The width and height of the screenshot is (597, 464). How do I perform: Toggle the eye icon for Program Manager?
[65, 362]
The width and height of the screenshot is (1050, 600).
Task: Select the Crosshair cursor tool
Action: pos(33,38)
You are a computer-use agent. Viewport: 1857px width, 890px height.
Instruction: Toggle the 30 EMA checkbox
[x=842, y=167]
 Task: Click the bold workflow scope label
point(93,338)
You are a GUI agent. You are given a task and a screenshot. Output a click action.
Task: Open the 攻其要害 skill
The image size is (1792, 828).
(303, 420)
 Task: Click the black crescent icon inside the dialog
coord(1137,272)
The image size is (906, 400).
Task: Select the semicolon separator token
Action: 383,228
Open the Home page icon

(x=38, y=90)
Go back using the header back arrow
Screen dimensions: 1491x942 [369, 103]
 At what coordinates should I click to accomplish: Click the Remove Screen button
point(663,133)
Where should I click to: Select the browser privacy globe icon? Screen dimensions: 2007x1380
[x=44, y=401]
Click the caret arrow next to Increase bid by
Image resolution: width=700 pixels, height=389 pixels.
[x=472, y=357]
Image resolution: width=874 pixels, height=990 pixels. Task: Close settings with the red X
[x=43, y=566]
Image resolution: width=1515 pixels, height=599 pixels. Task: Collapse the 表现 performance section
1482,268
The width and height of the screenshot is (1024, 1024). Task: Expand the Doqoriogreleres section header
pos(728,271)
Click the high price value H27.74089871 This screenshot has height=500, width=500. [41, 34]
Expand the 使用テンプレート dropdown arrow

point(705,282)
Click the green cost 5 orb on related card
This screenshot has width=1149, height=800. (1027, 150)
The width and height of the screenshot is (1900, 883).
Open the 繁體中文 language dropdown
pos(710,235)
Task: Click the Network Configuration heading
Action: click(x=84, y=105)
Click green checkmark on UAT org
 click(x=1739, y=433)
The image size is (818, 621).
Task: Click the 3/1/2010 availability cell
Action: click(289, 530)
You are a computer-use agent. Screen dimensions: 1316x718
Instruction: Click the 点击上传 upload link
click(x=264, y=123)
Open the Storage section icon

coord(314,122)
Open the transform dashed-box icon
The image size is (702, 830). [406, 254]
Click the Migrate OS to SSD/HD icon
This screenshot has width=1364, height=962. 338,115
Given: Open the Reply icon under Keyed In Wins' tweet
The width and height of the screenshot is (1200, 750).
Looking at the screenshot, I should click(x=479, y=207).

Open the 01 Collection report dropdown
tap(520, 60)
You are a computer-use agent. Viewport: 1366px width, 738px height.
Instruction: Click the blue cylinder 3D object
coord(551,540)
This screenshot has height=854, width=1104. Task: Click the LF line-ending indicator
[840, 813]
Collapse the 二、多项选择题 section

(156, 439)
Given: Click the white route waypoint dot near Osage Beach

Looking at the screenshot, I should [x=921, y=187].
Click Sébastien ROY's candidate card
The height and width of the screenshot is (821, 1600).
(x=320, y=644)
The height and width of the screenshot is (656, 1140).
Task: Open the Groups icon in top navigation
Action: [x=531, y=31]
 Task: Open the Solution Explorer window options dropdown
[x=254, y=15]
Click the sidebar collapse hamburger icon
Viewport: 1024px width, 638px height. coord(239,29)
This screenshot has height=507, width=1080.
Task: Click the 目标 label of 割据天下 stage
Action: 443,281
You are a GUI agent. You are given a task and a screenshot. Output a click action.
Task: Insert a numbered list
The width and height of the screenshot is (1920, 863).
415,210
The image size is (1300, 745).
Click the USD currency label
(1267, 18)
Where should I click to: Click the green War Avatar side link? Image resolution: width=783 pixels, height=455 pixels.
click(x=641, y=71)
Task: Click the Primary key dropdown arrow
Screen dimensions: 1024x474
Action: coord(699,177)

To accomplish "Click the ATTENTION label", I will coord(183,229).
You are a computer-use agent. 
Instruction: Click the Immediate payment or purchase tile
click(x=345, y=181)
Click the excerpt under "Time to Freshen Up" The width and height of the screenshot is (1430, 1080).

◆ ◆ ◆

YOUR ASSIGNMENT:
Look through the entries above. Copy each line in which the string "under" occurs.

RESULT:
Given: Open the Reply icon under Keyed In Wins' tweet
Click the excerpt under "Time to Freshen Up" The width and height of the screenshot is (1430, 1080).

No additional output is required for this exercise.